- **Problem statement**:
Beginning with the line that contains "Home (586, 119)" and ending with the line that contains "Vásárlás (326, 406)", reproduce the lines of the entries below exactly, omitting pictures.

- **Input data**:

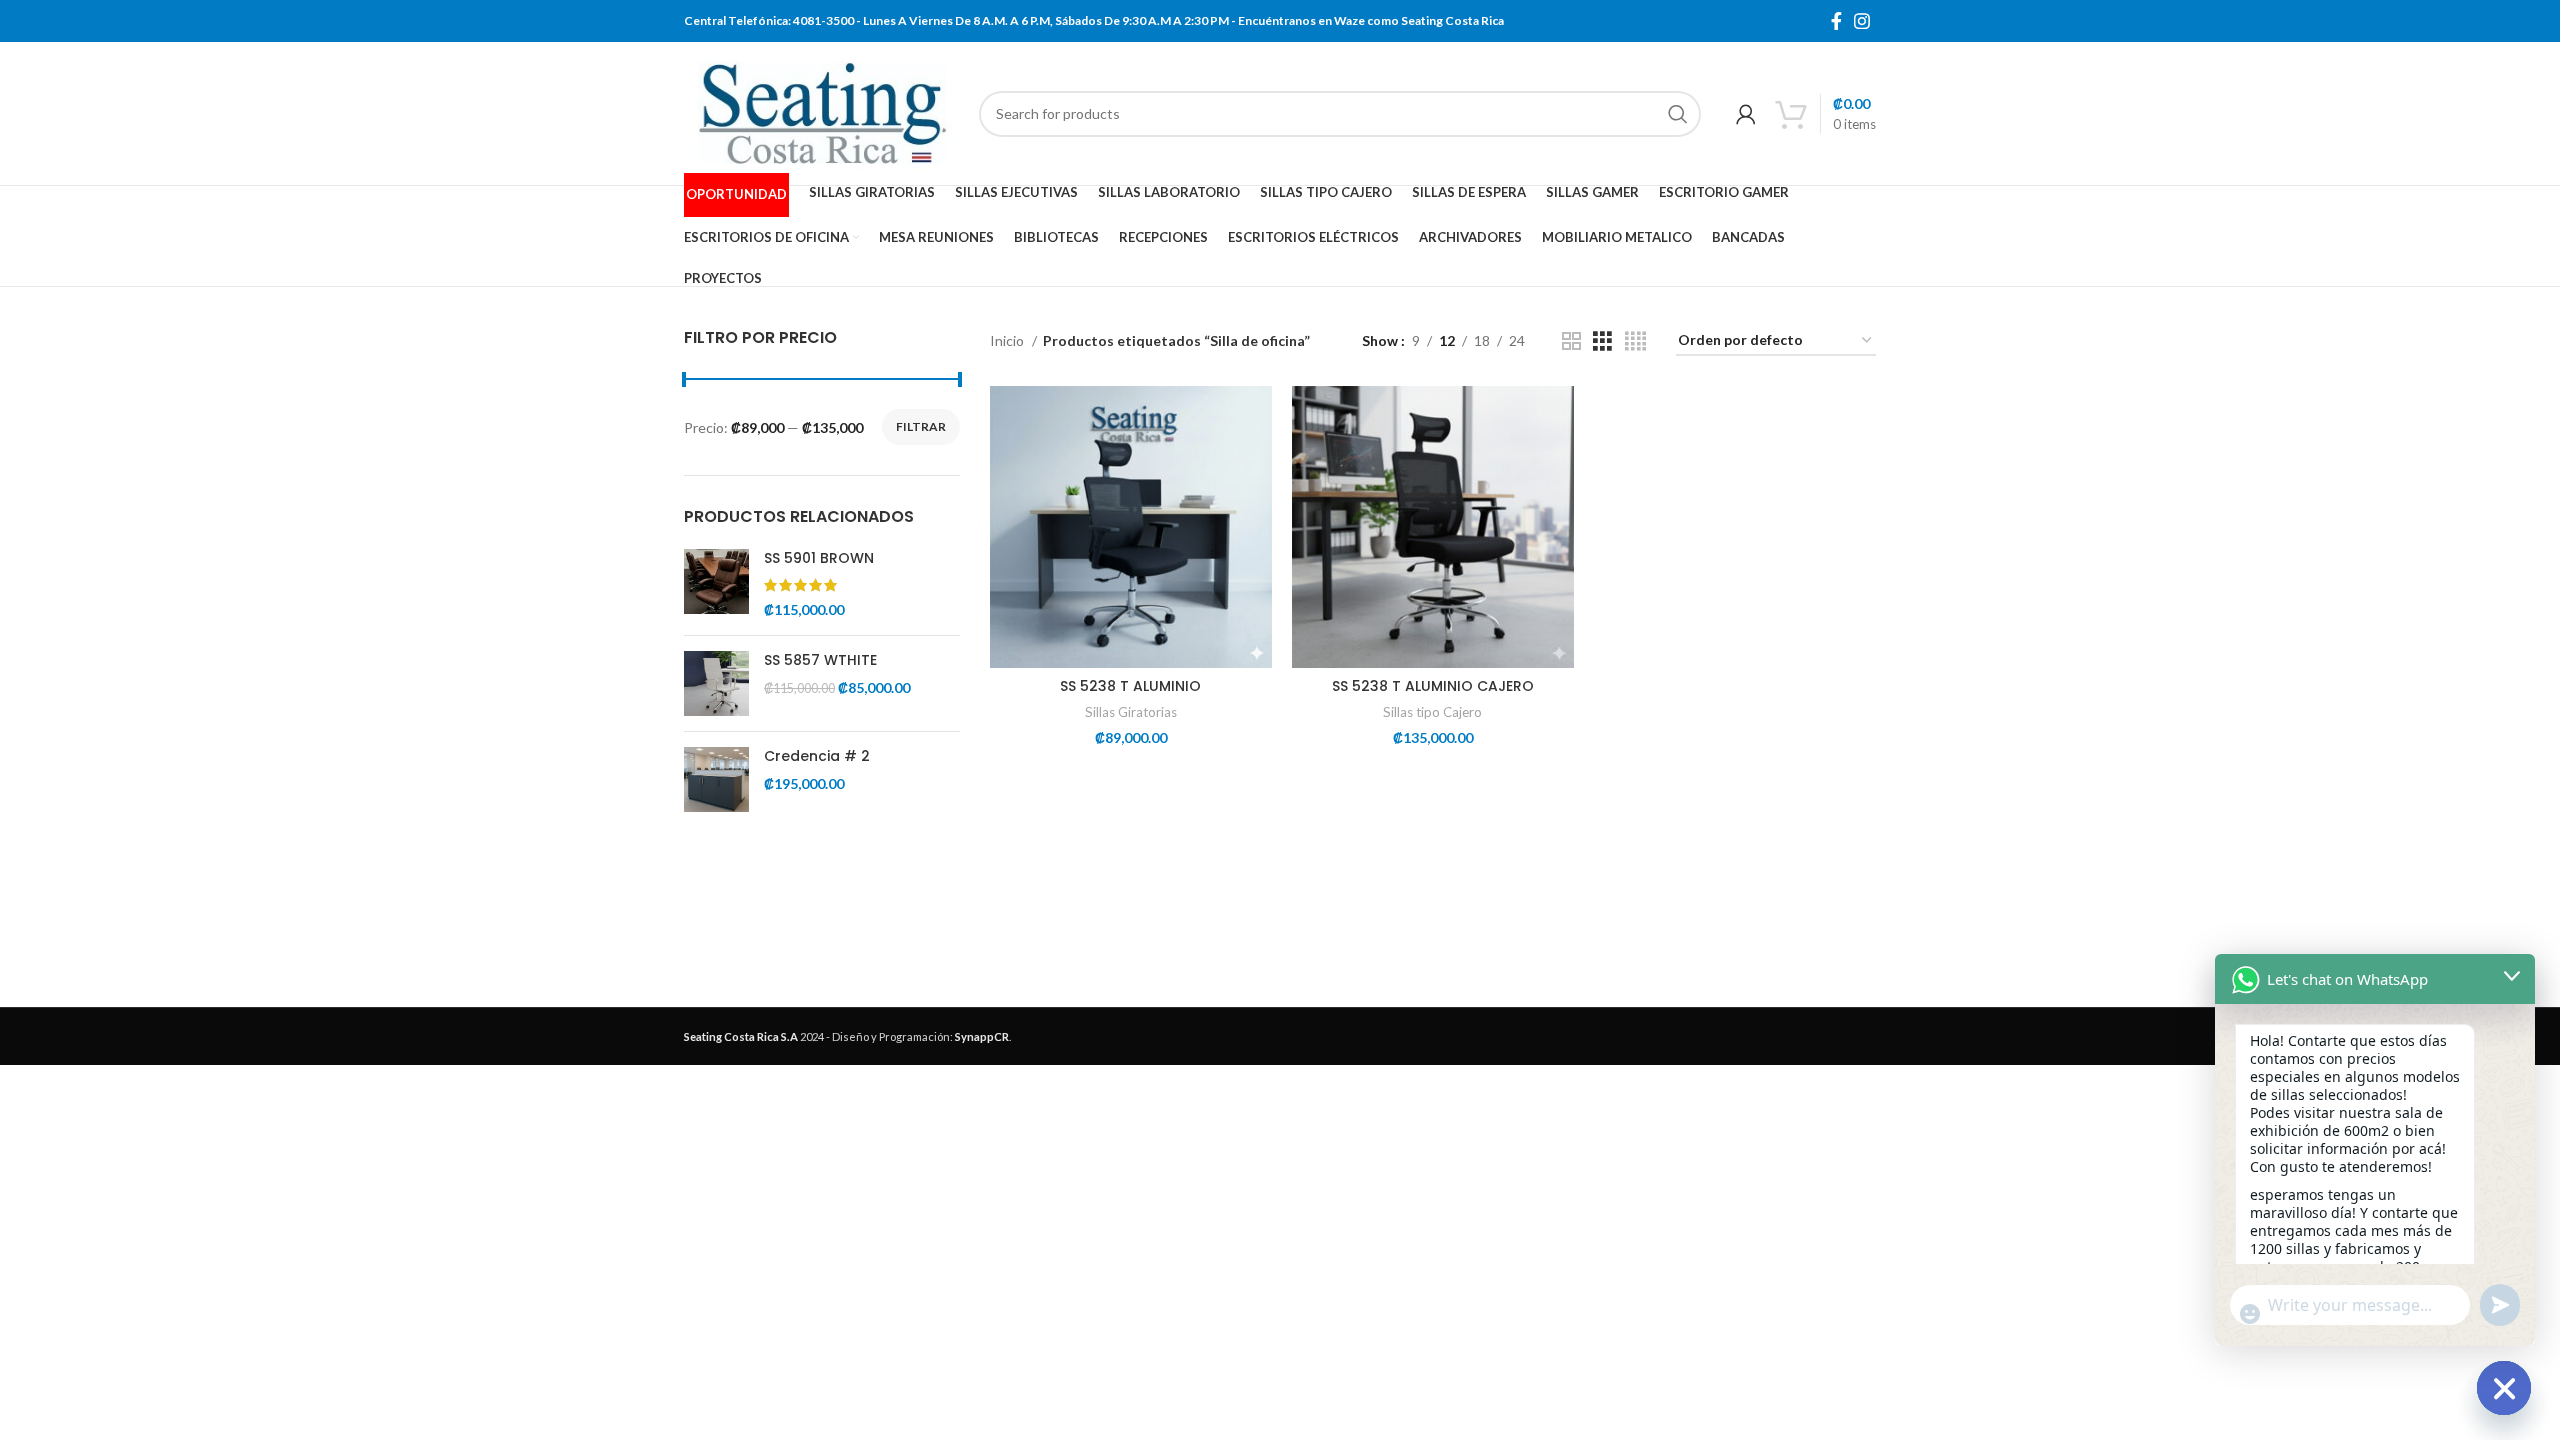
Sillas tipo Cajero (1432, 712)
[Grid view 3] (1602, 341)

---

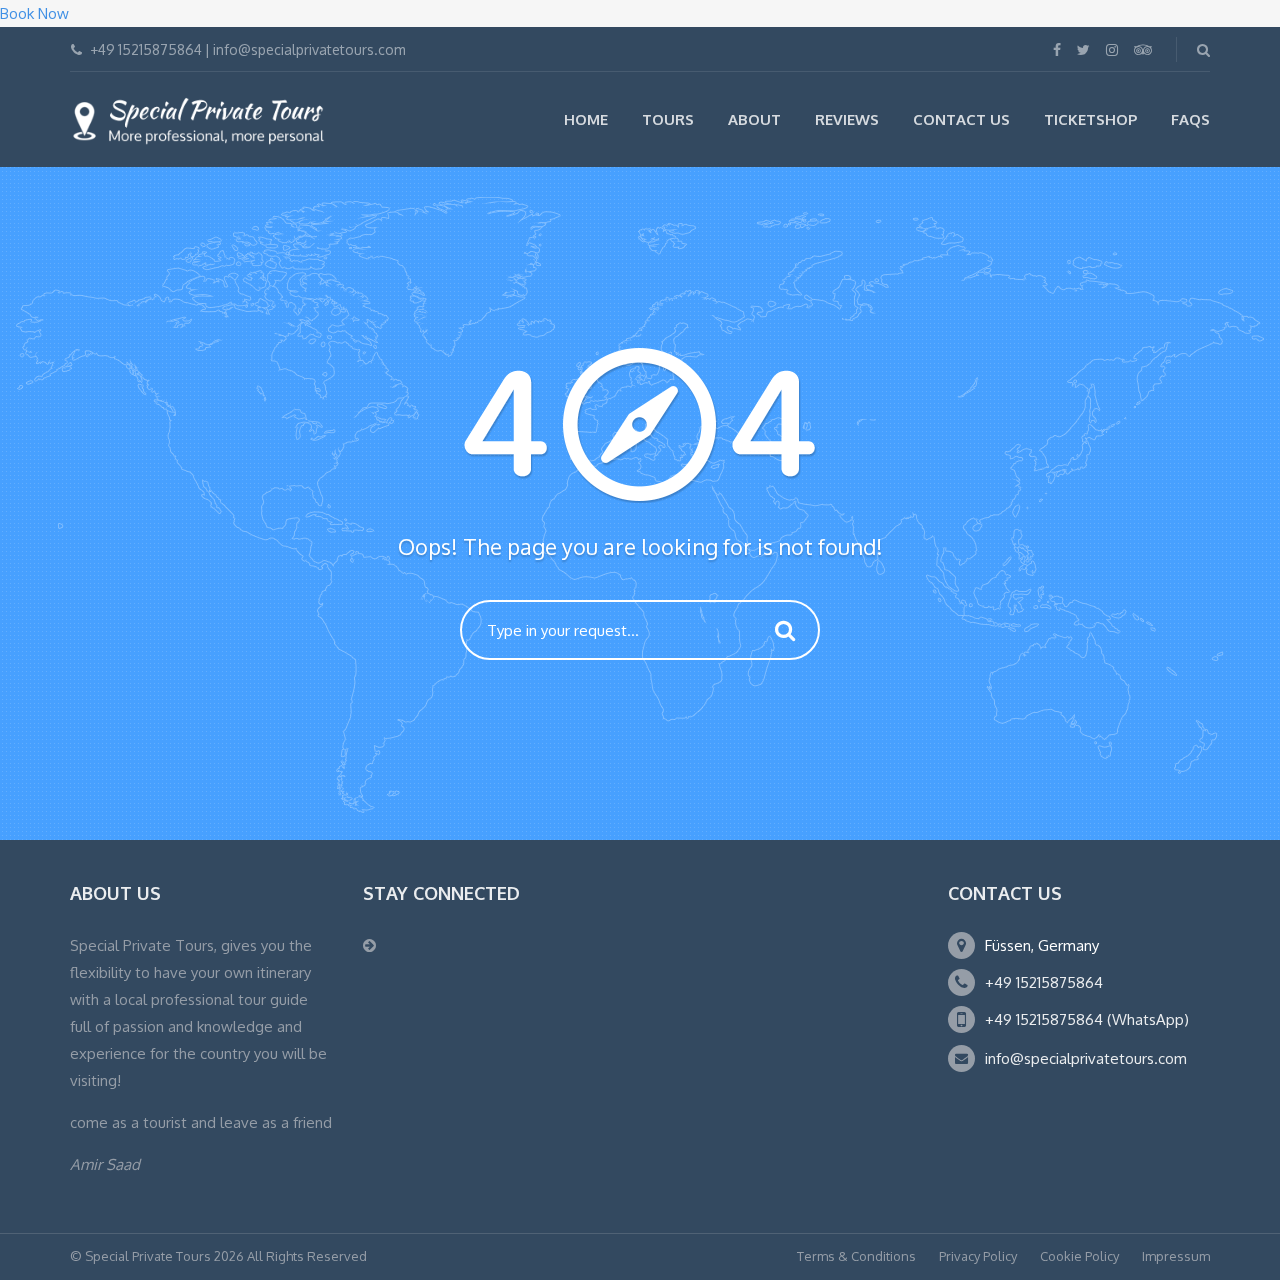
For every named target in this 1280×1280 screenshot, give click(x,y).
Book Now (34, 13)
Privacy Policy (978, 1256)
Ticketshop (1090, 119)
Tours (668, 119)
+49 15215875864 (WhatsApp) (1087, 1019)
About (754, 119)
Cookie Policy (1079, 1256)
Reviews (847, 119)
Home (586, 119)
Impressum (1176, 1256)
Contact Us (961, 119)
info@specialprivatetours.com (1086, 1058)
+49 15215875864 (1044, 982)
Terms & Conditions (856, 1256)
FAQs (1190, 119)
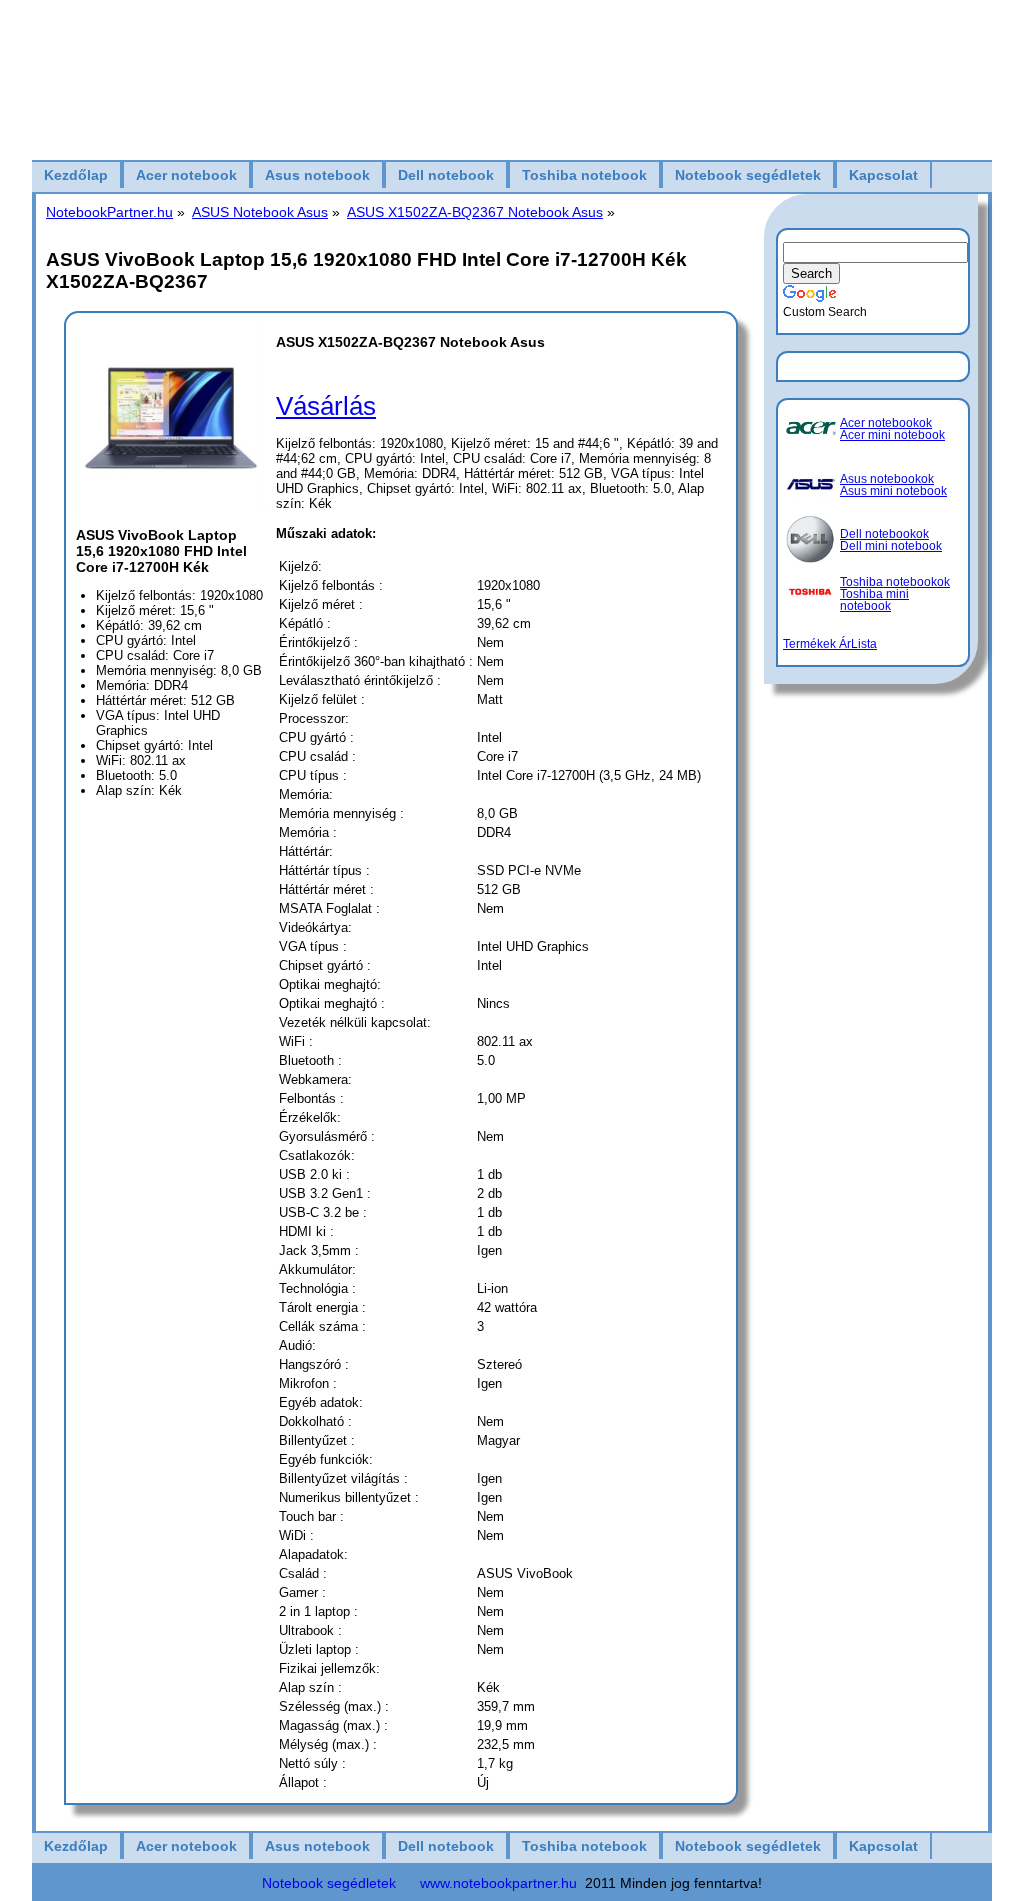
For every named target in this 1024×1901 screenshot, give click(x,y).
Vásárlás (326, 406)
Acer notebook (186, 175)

- **Output for this task**:
Home (586, 119)
Impressum (1176, 1256)
Contact Us (961, 119)
info@specialprivatetours.com (1086, 1058)
+49 15215875864 (1044, 982)
Terms & Conditions (856, 1256)
FAQs (1190, 119)
For every named target in this 1024×1901 screenshot, give click(x,y).
Vásárlás (326, 406)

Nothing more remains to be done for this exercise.